What background environmental factors affect our neighborhoods?
Robotic Feral Public Authoring links together two branches of research for community fun and action. Hobbyist robotics and public authoring (knowledge mapping and sharing) both enable people to use emerging technologies in dynamic and exciting new ways. Brought together they open up whole vistas of possibilities for exploring our local environments with electronic sensors to detect all kinds of phenomena and map them using online tools.
MiGen: Intelligent Support for Mathematical Generalisation
The MiGen project is tackling a thorny problem that confronts all teachers of mathematics:
What is algebra for?
* How is it useful for expressing generalisations?
* What does it mean to generalise in mathematics?
We are building a pedagogical and technical environment to support 11-14 year-old students' learning of mathematical generalisations.
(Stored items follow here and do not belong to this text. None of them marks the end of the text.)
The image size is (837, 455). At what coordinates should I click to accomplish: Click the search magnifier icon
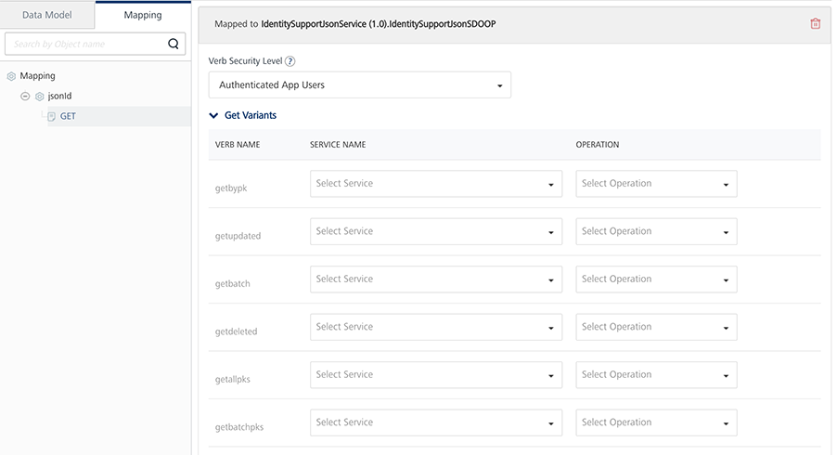(174, 44)
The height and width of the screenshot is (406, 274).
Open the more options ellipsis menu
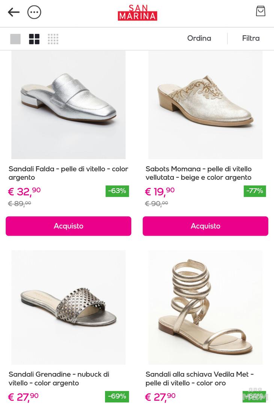[34, 12]
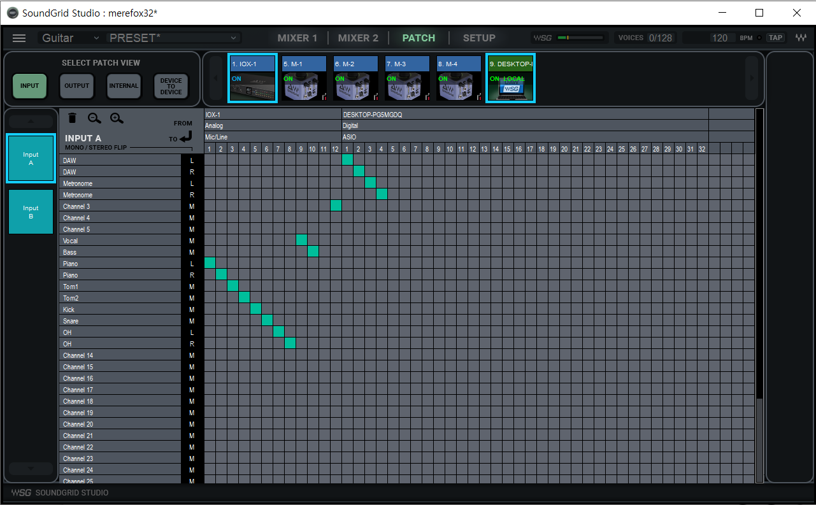The height and width of the screenshot is (505, 816).
Task: Open the hamburger main menu
Action: coord(19,38)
The system comprises a microworld, the eXpresser and two intelligent tools, the eGeneraliser and the eCollaborator. When students are tackling generalisation tasks, the eGeneraliser will be providing personalised feedback adapted to the learning trajectories of each student. Through the eCollaborator, students will be able to view each others' constructions and compare, critique and discuss them. Both intelligent tools will send information to teachers to help them provide appropriate guidance.
Our research team of social, educational and computer scientists, together with teachers and teacher educators are co-designing the system and iteratively testing it with students.
Samtla: Search And Mining Tools for Linguistic Analysis
The SAMTLA system has been designed to assist researchers in the Humanities with the task of quantifying historic corpora through phrase searches and comparative methods. SAMTLA adopts methods developed in Information Retrieval including character-based Suffix Trees, probabilistic Language Models, Named Entity Recognition, and Data Mining techniques such as clustering and classification. SAMTLA presents search results according to the underlying principles and structure of the language present in domain specific corpora.